* [EXTRACTED ENTRIES]
_ _ _ _

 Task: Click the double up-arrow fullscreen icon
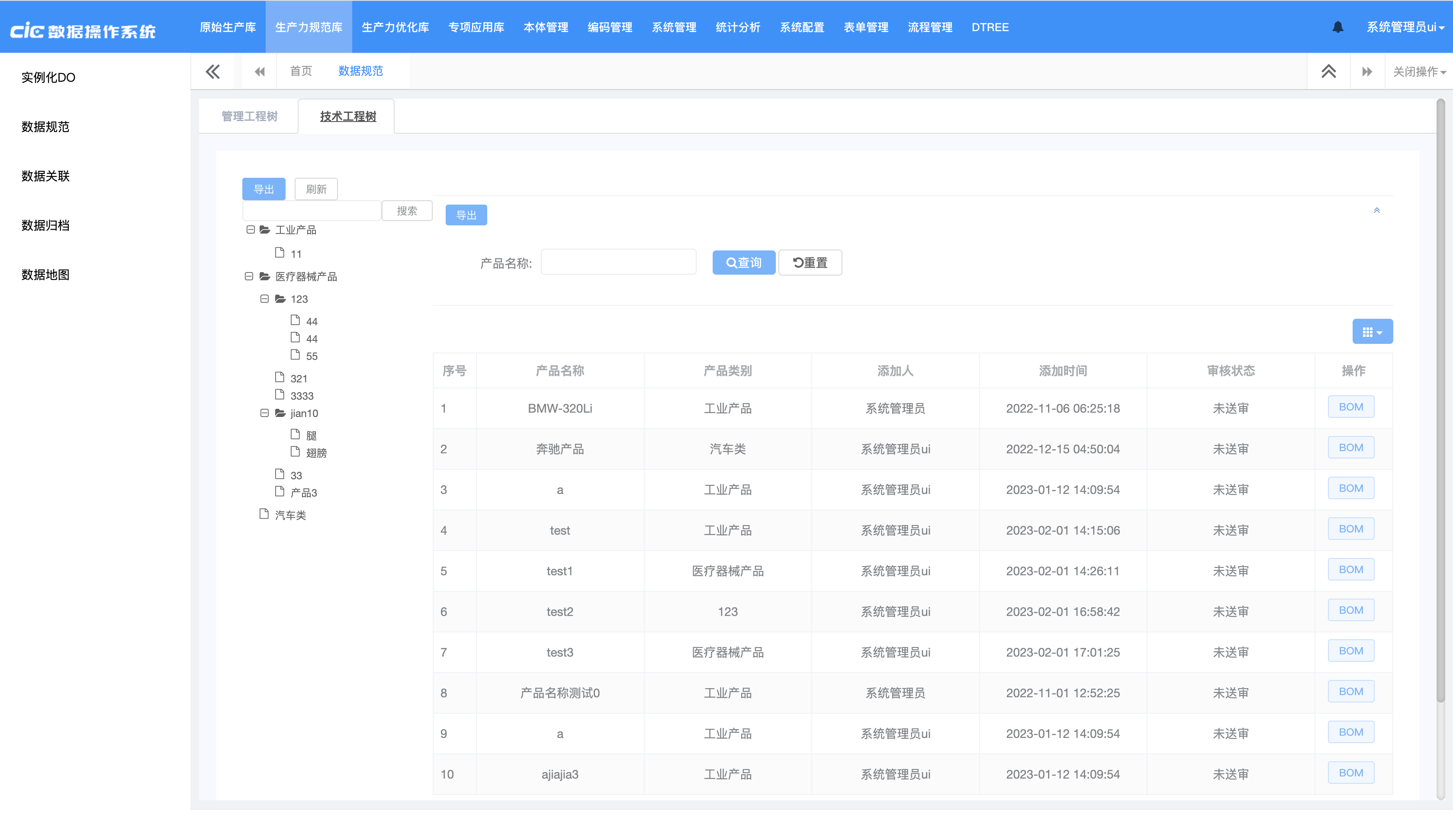[x=1328, y=71]
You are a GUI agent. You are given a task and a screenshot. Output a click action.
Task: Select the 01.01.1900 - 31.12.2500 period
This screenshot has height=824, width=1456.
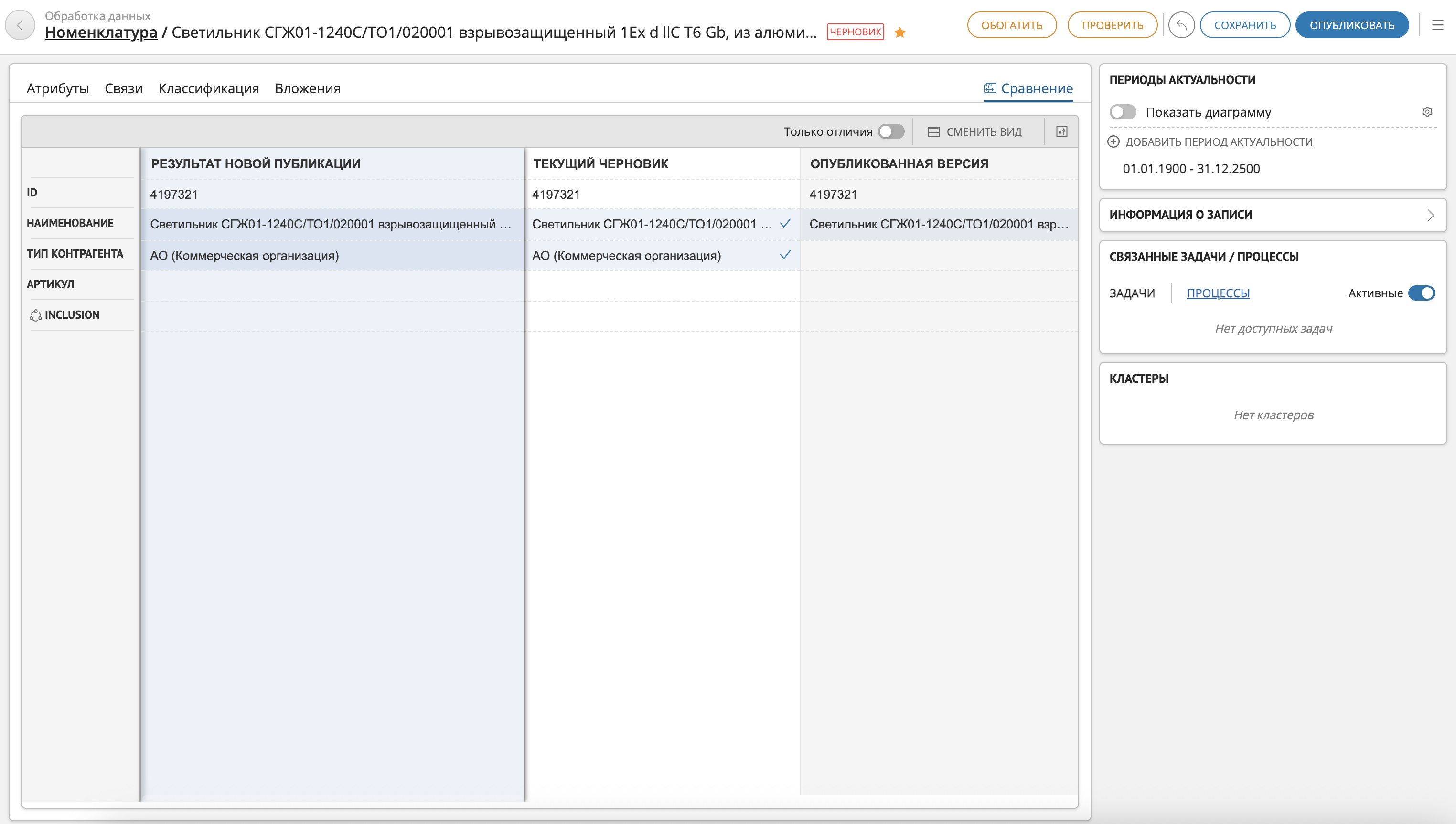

_ _ _ _

* [TASK DIRECTIONS]
Since only a number is wanted, report how many lines of the listing include the word "screenshot".

* [ANSWER TO THIS PROBLEM]
2